|Rep. Tammy Baldwin (D-WI) in an LGBT Equality Caucus video for the It Gets Better Project. Image from ItGetsBetter.org; http://www.itgetsbetter.org/video/entry/7577/|
After learning more about the TRIUMPH students, we had a mini discussion on the Healthy People 2020 goals focused on LGBT individuals and an article about healthcare for transgendered individuals.
Next, we listened to the dynamic executive director of Diverse and Resilient, Gary Hollander, present on the Acceptance Journeys project aiming to end homophobia. After extensive research, partnership-building, and collaboration to address the high rates of HIV infection in young African American men who have sex with men, the organization developed the Acceptance Journeys media campaign. Gary shared beautiful stories featured in Acceptance Journeys. Fellow Anneke has been working on the evaluation of this campaign; read more about it here.

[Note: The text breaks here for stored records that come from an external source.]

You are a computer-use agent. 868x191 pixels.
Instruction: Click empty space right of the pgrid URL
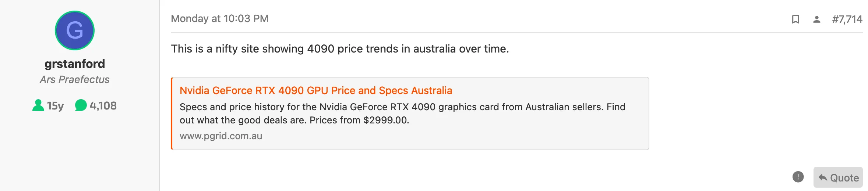click(442, 136)
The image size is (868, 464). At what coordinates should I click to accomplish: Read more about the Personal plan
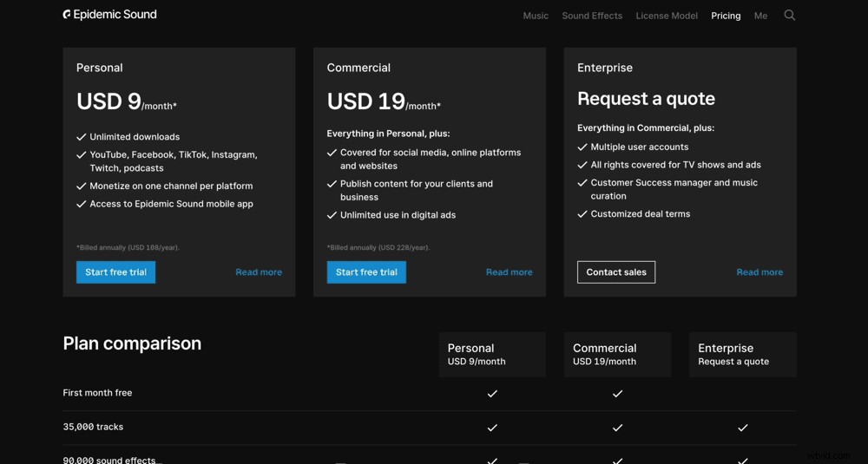coord(259,272)
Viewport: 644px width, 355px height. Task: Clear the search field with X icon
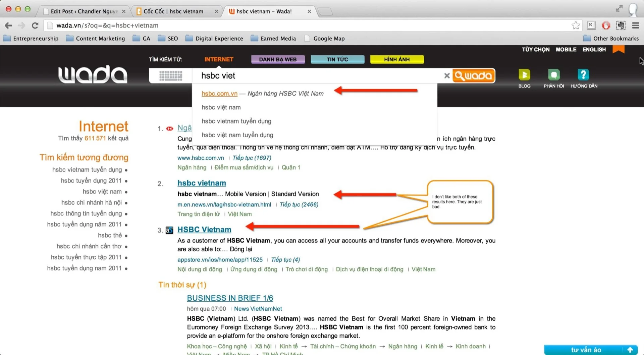(x=446, y=76)
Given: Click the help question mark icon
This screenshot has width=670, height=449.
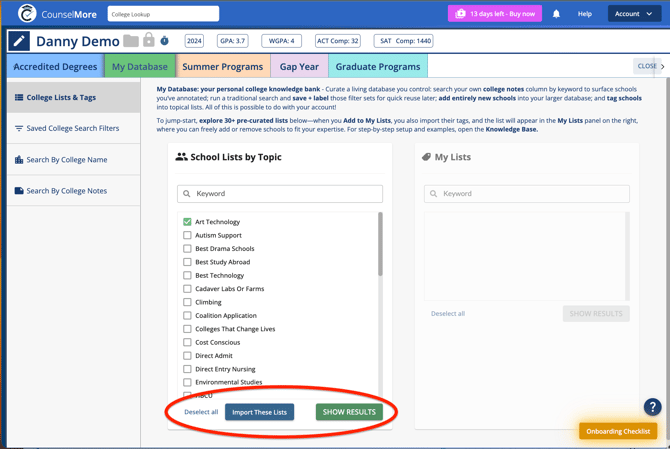Looking at the screenshot, I should [652, 407].
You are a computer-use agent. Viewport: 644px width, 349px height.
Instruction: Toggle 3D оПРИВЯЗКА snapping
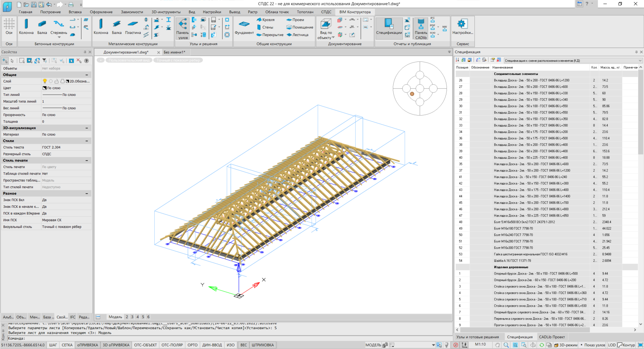pos(116,345)
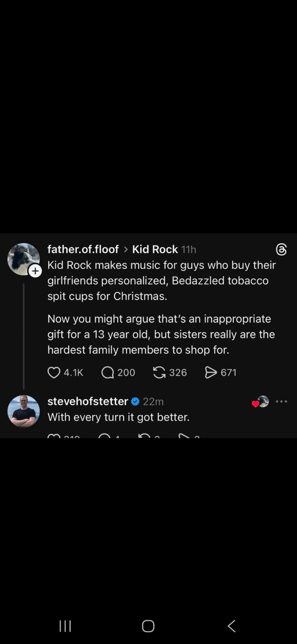Open the father.of.floof username profile link
This screenshot has width=297, height=644.
[x=83, y=250]
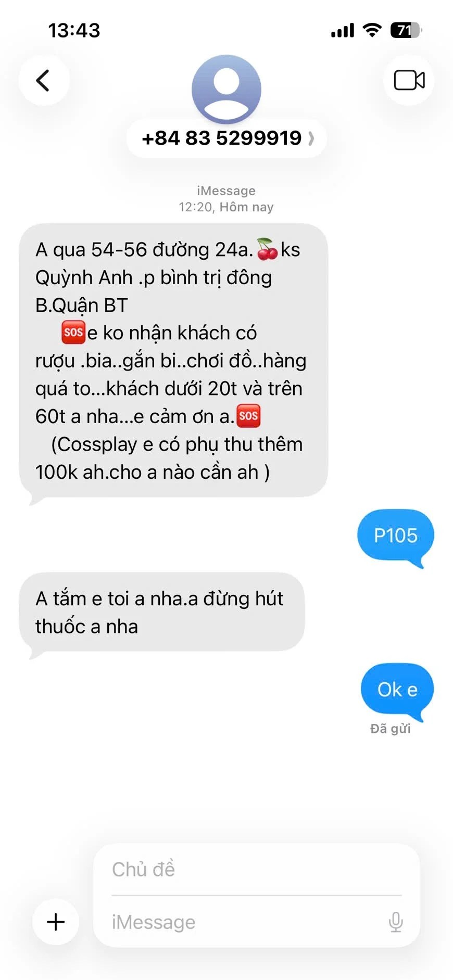Screen dimensions: 453x980
Task: Tap the iMessage text input field
Action: click(x=247, y=922)
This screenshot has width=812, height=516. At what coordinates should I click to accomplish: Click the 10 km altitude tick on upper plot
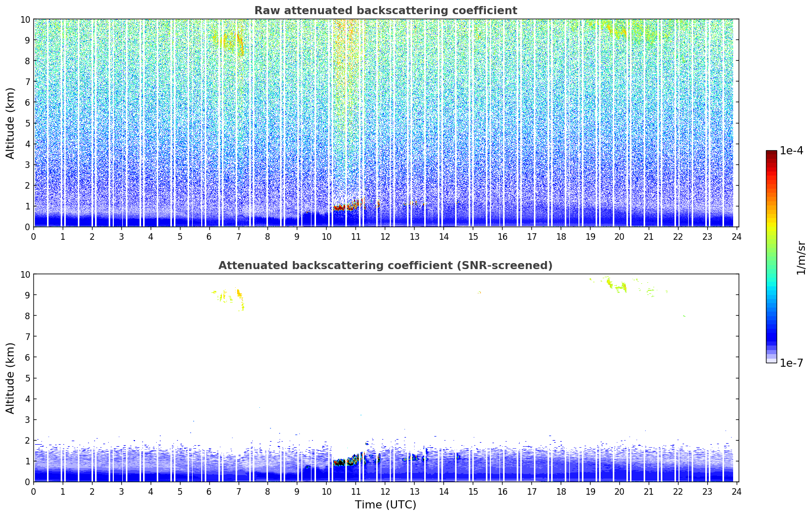[x=26, y=19]
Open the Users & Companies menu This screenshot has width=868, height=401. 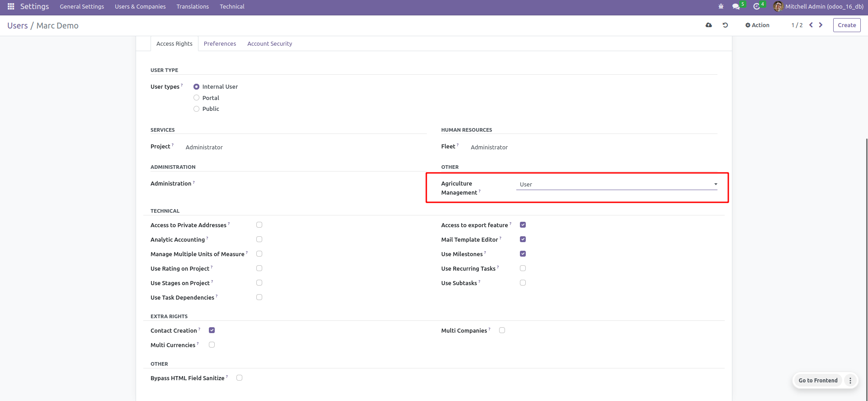[140, 6]
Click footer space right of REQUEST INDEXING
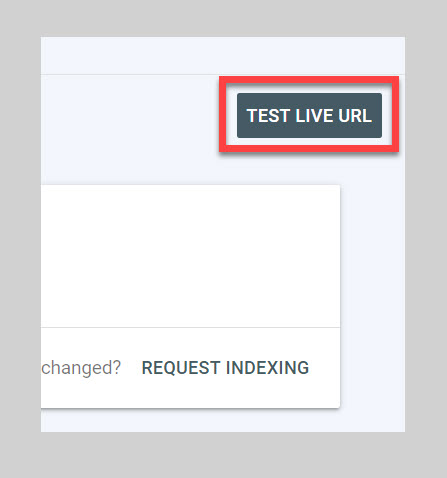 324,368
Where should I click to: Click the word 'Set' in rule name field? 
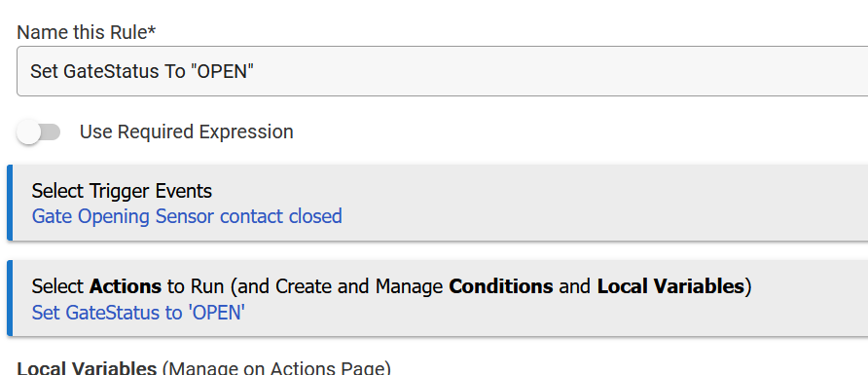pyautogui.click(x=45, y=71)
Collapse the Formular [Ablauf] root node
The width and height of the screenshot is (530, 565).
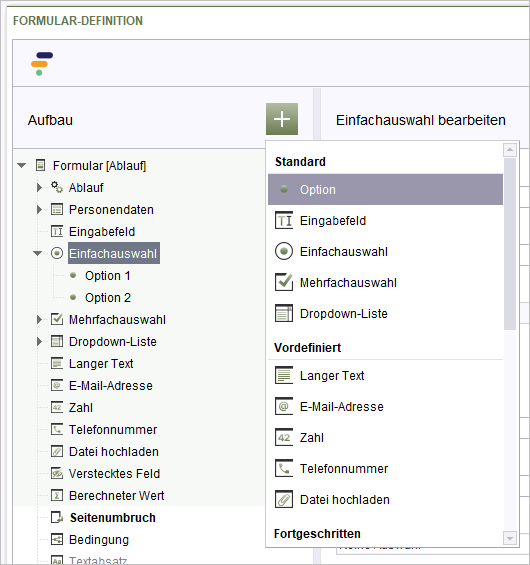[22, 165]
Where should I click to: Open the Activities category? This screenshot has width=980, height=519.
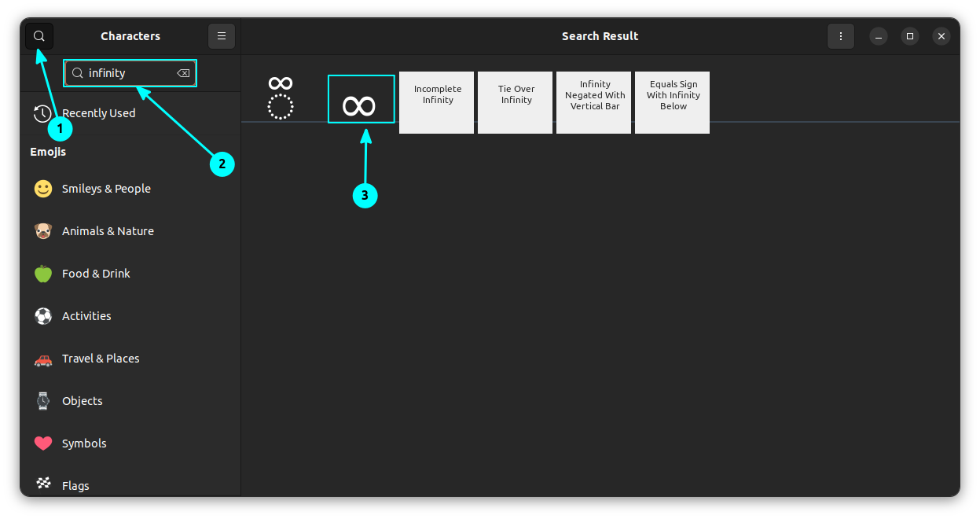click(86, 315)
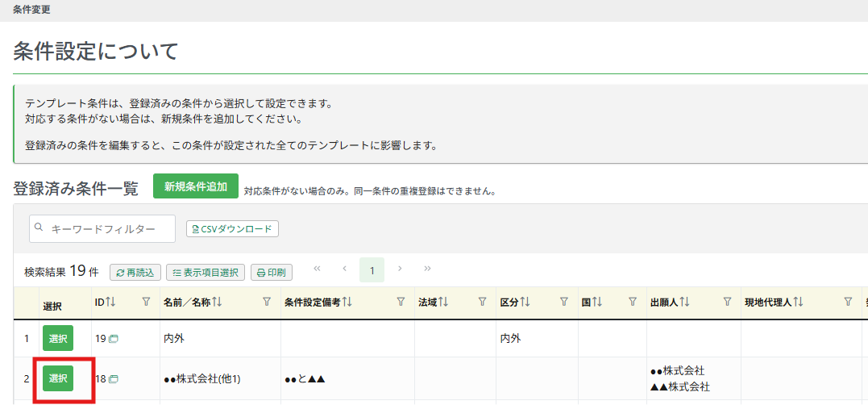Open copy icon next to ID 19
Image resolution: width=868 pixels, height=405 pixels.
114,339
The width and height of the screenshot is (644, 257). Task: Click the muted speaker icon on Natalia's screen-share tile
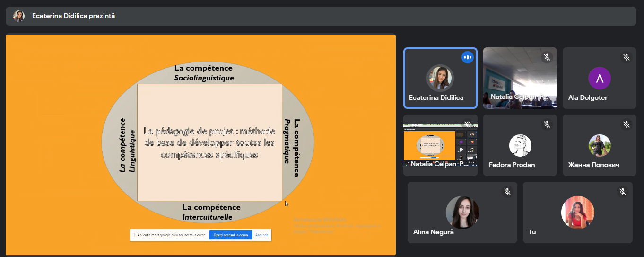tap(467, 124)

Next up was the Provider Panel at the 16th St. Parkway Clinic. Here, clinicians, social workers, and public health professionals discussed their experiences caring for and working with LGBT individuals. Much of the conversation focused on unique health experiences transgendered individuals face, and how clinicians can increase cultural competence.
We then had the pleasure of speaking with four transgendered and one gay individual about their experiences with the medical system, and life experiences in general. This patient panel, facilitated by Diverse and Resilient's Brenda Coley, was truly a highlight of the day. The panel's willingness to share deeply personal stories enriched everyone's learning experience and understanding. To develop concrete skills in cultural humility, the panel was followed-up with practice interview sessions where the patients pretended to be visiting a clinic with a health problem and the TRIUMPH students/Fellows had to use appropriate language in their interviews.
Paula Tran Inzeo lead the closing discussion and reflections, emphasizing the importance of continuing the conversations and lessons of the day. As public health professionals, we can make important systemic changes in the way healthcare systems, political systems, and society address and value LGBT concerns.